Eight deep, the general-admission line snakes along parallel to the carpeted and velvet-roped corridor that makes up the VIP entrance. It kind of works like digestion: A group arriving for a table is admitted at the far, far end of that corridor and is then passed via checkpoints until reaching the podium. There we meet Taddeo, our sharp-suited table host with rocks on his ears rivaling those I've seen on ring fingers. He ushers us through the pandemonium to the Library.

Our table is a huge, U-shaped area in the corner and sports a view to a stripper pole.

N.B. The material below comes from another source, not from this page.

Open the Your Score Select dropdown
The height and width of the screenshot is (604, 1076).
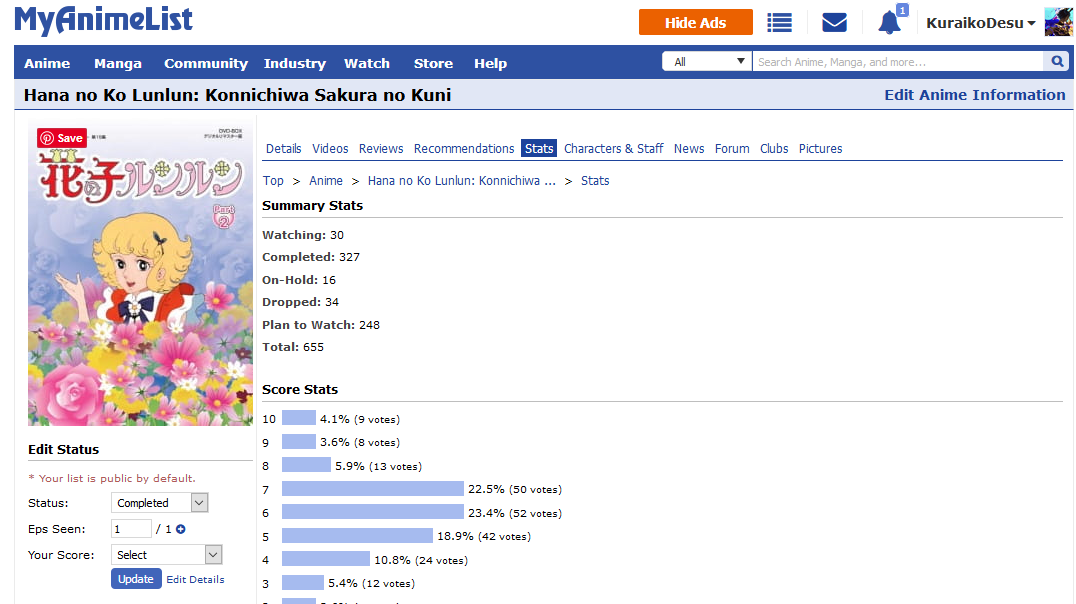point(166,555)
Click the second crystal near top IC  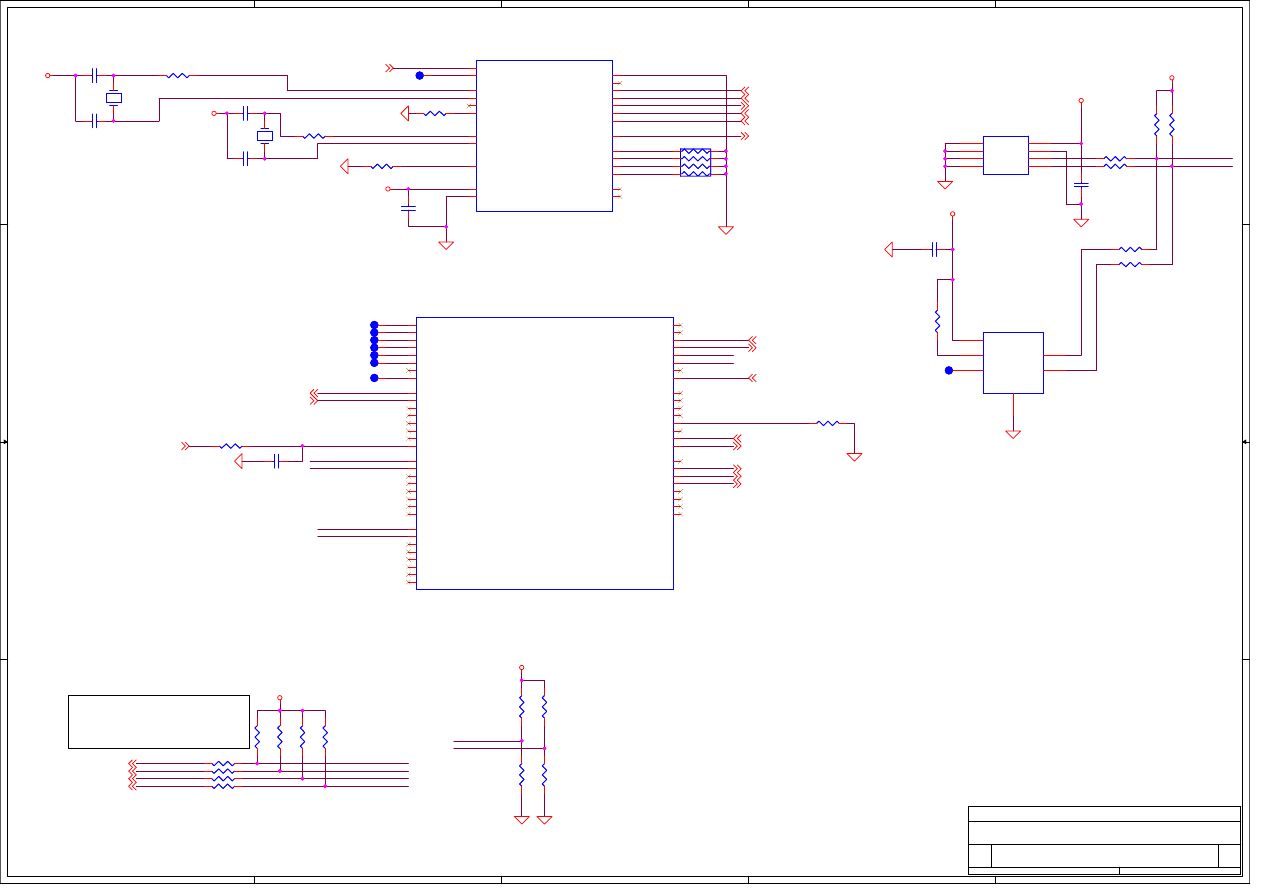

The group is large tonight, a college reunion of sorts, and though our server, Christina Trainor, has been slammed tonight, she is breezy and lovely, cracking jokes and getting us settled with our drinks.

"If two Wynn employees hook up," says Alex Koch, man about town, "is that Wynncest?" As it is possibly the last semi-coherent statement that will be uttered tonight, we consider his proposal, and move on to the business of making a serious dent in a bottle of Ketel One and watching a veteran pole-dancer try to school an amateur in the art of getting her legs behind her ears while hanging midair.

"I love AVN," Koch says, directing my attention to a neighboring table. What I can only assume is a porn star is bouncing around braless as a 6-year-old, her thin, white shirt doing little to hide how excited she is to be here. And apparently she's cold, too. "I can't help but stare at her nipples," I whisper. "It's okay," Koch says matter-of-factly. "I've been staring at them all night."

All around the club, similar scenes are occurring—believe it or not—at every table. In his customary place of honor, Tryst's co-owner Victor Drai (the club is a joint venture between Drai and Steve Wynn) is holding court, smiling from ear to ear, as is managing partner Cy Waits, who works the room, keeping everyone happy. Resident DJs Justin Hoffman and Pizzo are spinning, and when one of them throws on the soundtrack to Rent, the musical, we join our neighbors in a sing-along. "Five hundred twenty-five thousand six hundred minutes/How do you measure, measure a year?" At this moment, all is right with the world. Happy birthday, Tryst!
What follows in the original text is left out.